Опускаю глаза и вновь делаю глоток успокаивающего напитка. Чашка греет мои руки и, парадокс, его присутствие тоже согревает меня. Размеренный спокойный голос обволакивает, расслабляя, и я ловлю себя на мысли, что провела бы всю оставшуюся ночь рядом с ним, просто так, сидя напротив и слушая глубокий бархатистый голос.

Короткий стук в дверь прерывает наше уединение, и на пороге появляется хозяйка дома. От неожиданности вскакиваю на ноги, чувствуя себя до невозможности неловко, и с шумом ставлю на стол чашку. Фарфор громко звякает о стеклянную столешницу.

– О-о, простите. Я, наверное, помешала вам, – озадачено выдает она, при этом выглядит растерянной, продолжая стоять в дверях и не решаясь войти в кабинет.

Добровольский как ни в чем не бывало встает и ровным голосом сообщает:

– Мы уже уходим, Инесса.

– Уходите? Вместе?!

– Мы знакомы.

От его голоса веет холодом. Двумя словами Игорь Андреевич перечеркивает у нее всякое желание задавать еще какие-либо вопросы.

– Не волнуйся, с менеджером Евы я поговорил. Гости уже начали расходиться, поэтому ты не почувствуешь отсутствие одного человека из обслуживающего персонала.

– Да-да, конечно.

– Пойдем, Ева.

Он берет свой пиджак и снова кладет теплую ладонь на мою поясницу, направляя к выходу. Инесса Львовна делает шаг в сторону пропуская нас, но, когда мы с ней равняемся, не сдерживаюсь и останавливаюсь рядом.

В близи вижу мелкие морщинки вокруг глаз, что выдают ее возраст, и, тем не менее, она выглядит потрясающе. Кожа гладкая и ухоженная, наверное, заслуга косметологов и омолаживающих процедур.
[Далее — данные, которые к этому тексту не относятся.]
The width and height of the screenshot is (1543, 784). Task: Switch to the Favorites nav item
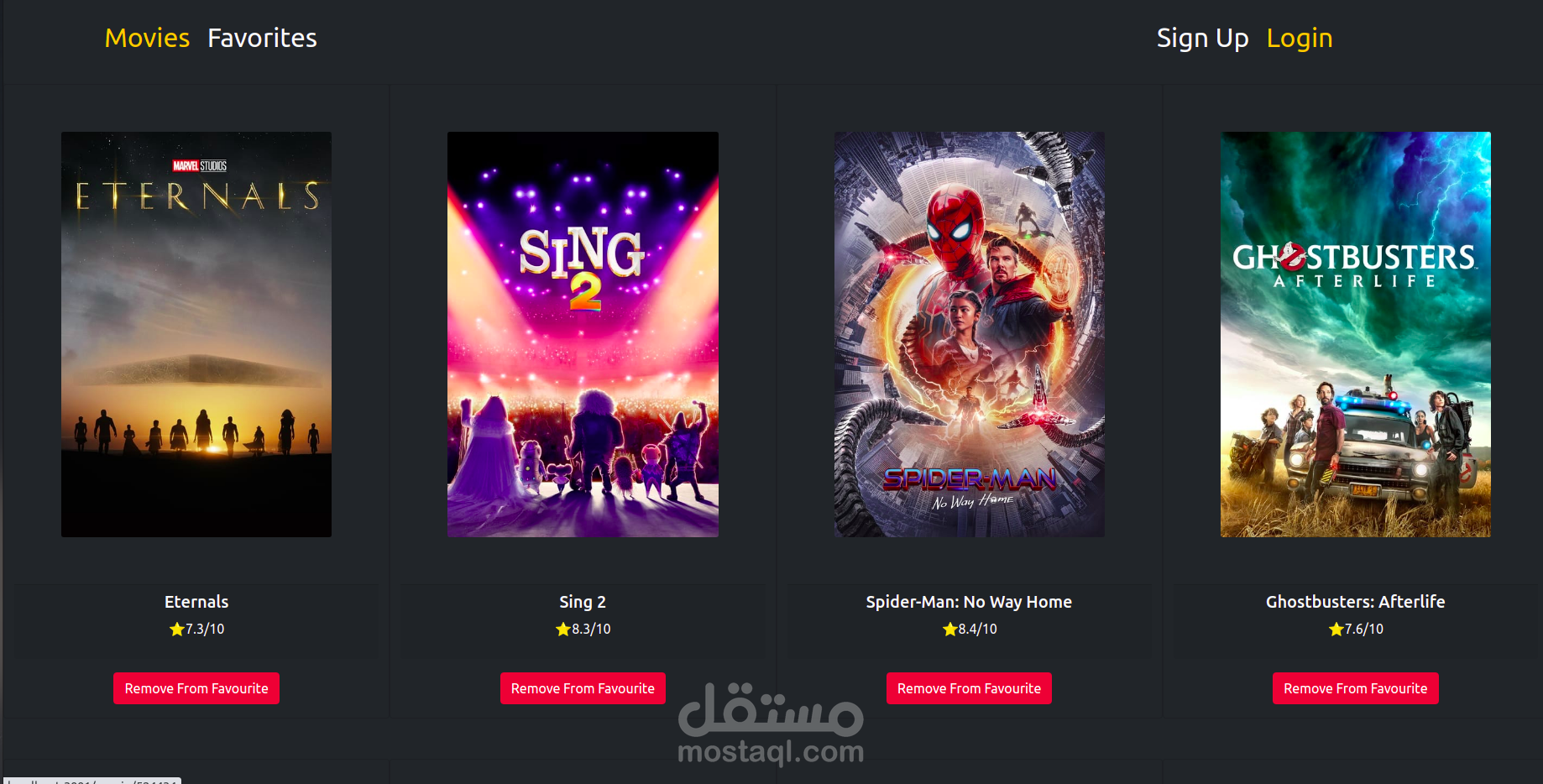[262, 38]
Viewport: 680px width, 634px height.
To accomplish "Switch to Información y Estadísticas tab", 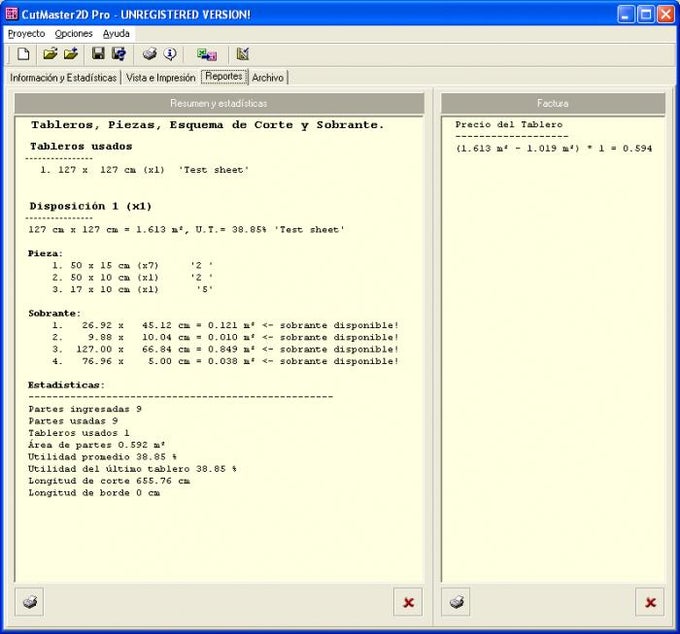I will click(x=63, y=77).
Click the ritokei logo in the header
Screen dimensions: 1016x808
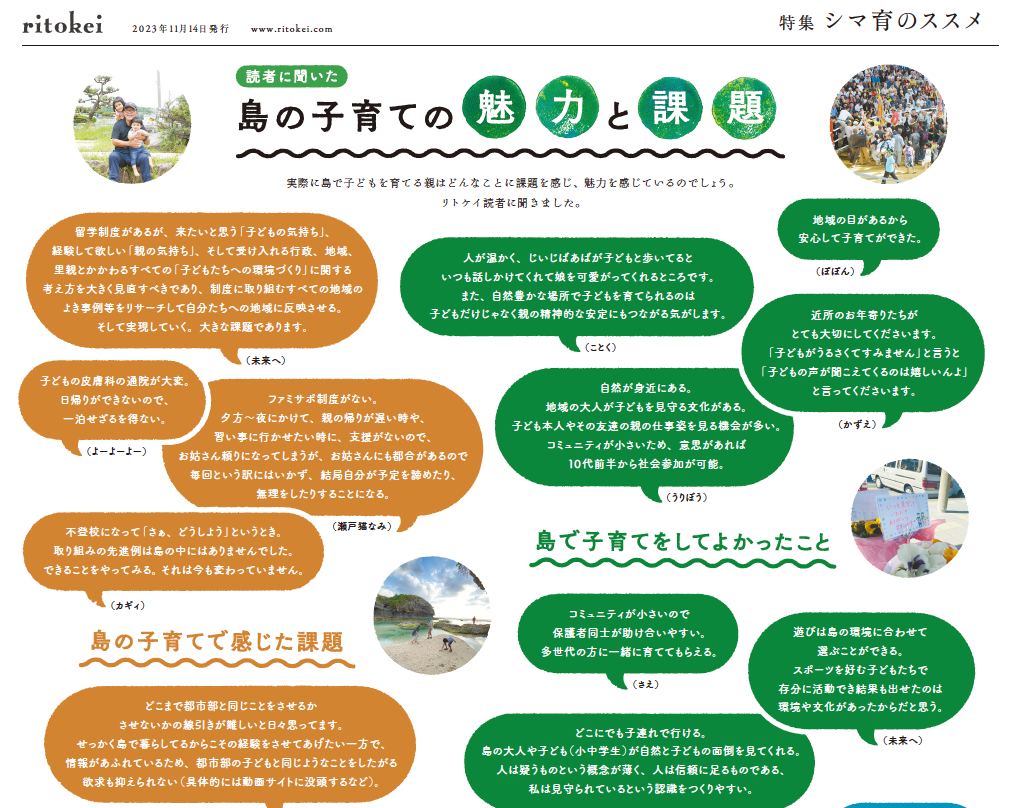(x=62, y=26)
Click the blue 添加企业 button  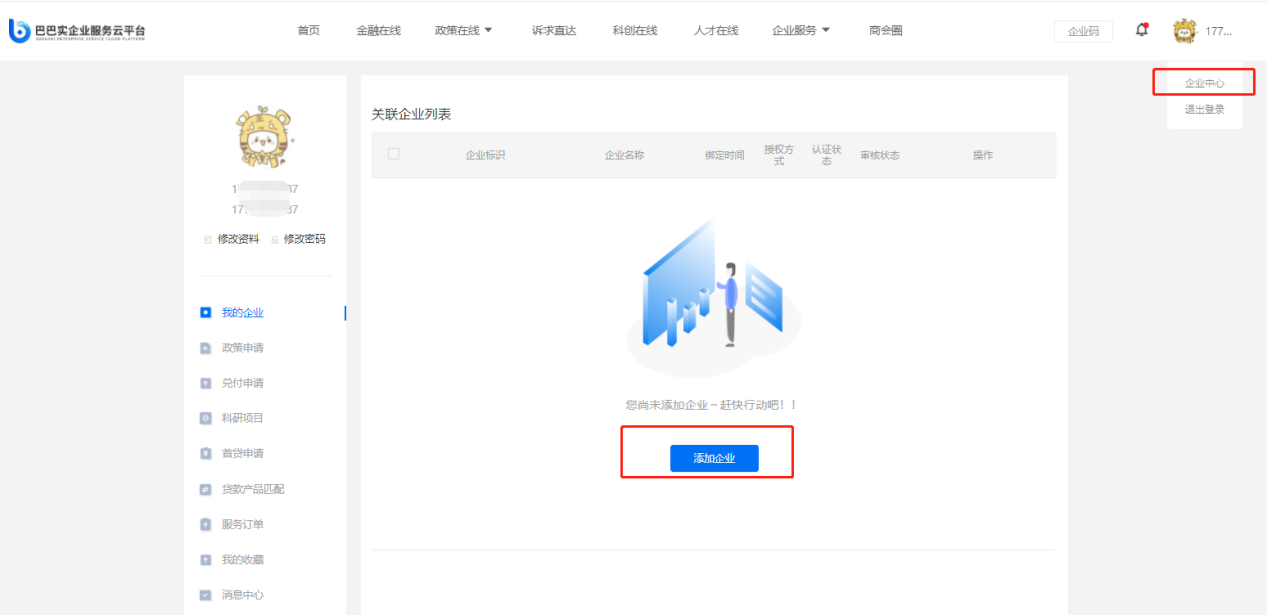click(714, 458)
На нее приятно смотреть, и если женщина и использует ботокс или филлеры, то однозначно рационально, не злоупотребляя ими.
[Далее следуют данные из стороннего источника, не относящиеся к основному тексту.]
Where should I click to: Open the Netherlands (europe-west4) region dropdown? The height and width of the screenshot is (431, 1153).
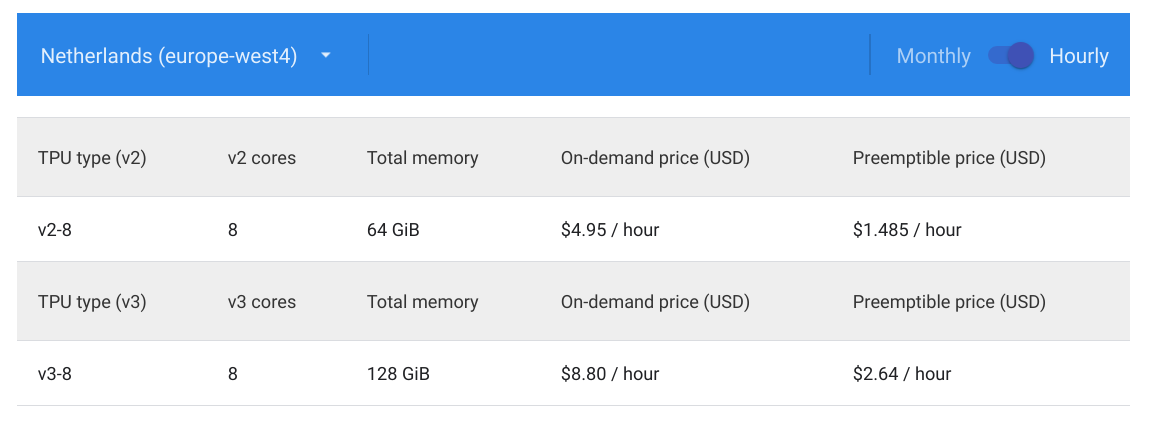click(169, 56)
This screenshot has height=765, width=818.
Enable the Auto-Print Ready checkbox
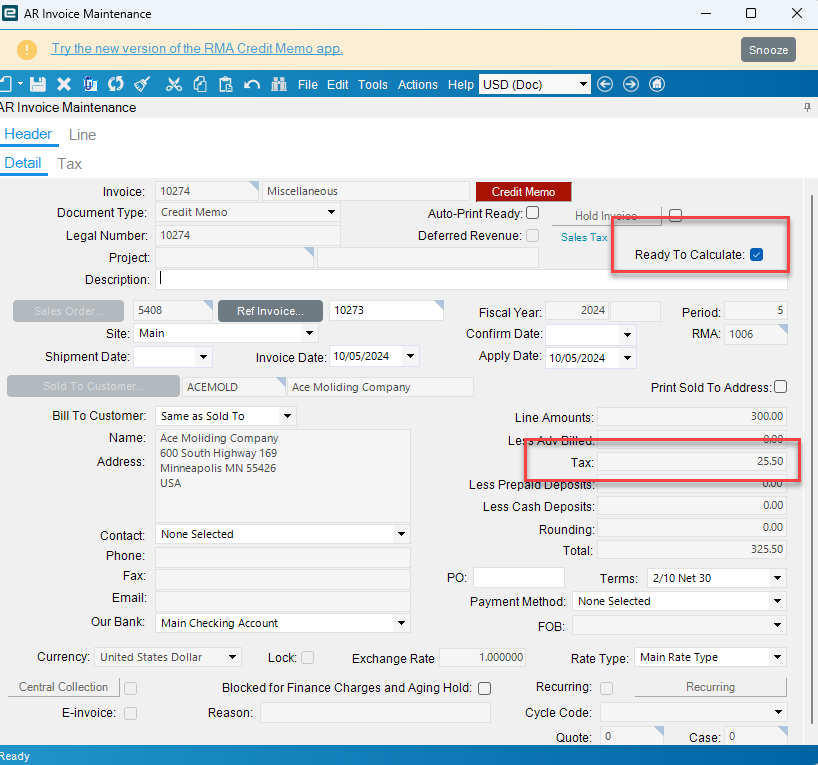tap(533, 213)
– Еще раз с днем рождения вас, Инесса Львовна.

– Спасибо. – Выглядит обескураженной моим вниманием, да и голос слегка дрожит.

Мы уходим.

Оставляю позади человека, которого вряд ли когда-нибудь еще увижу. Смиренно принимаю правду жизни – меня не узнала собственная мать. Привет из прошлого в лице уже взрослой дочери ей не нужен, потому что у нее есть другая, более красивая и утонченная, – девочка, которой можно гордиться.

Что я чувствую сейчас? Наверное, облегчение. Словно камень с души упал. Теперь не тешусь надеждой о возможных отношениях с матерью, потому что сейчас точно знаю – меня вычеркнули, от меня избавились, про меня забыли. Я должна быть сильной и идти только вперед. Силы исчерпаны – горевать над собственной судьбой не буду и не хочу. Лучше сконцентрируюсь на чем-нибудь другом, ну хотя бы на работе, например. А потом, как-нибудь, когда-нибудь создам семью и рожу дочку. Буду ее любить больше всего на свете, буду ее баловать и обнимать пять тысяч раз за день, а ночью буду любоваться пухлыми щечками при свете лунного света и умилятся сопению.

– Как бы мне хотелось узнать, о чем ты сейчас думаешь.

Добровольский открыл передо мной заднюю дверцу Мейбаха. Я улыбнулась ему и прежде, чем занять место в салоне, тихо сказала:

– О будущем. Счастливом и прекрасном будущем.

Глава 26

– Как же сильно я по тебе скучала.

Маша крепко меня обнимает, а я с упоением вдыхаю запах ее неизменного Мисс Диор. Еле уловимые нотки жасмина и пачули – приятный коктейльный аромат, который ассоциируется исключительно с ней. Подруга не выпускает мои руки даже когда отстраняется. Разводит их в сторону, внимательным взором осматривая меня с головы до ног, отчего как никогда чувствую схожесть с ее отцом: цепкий взгляд зеленых глаз не уступает Добровольскому.

– Ты похудела, – слышу вывод ее наблюдения. – Но, скажу честно, мне нравится, как ты сейчас выглядишь. Тебе, конечно же, не помешало бы еще получить загар где-нибудь на берегу Индийского океана для полного комплекта, и, поверь, парни в очередь будут вставать, лишь бы мельком на тебя взглянуть.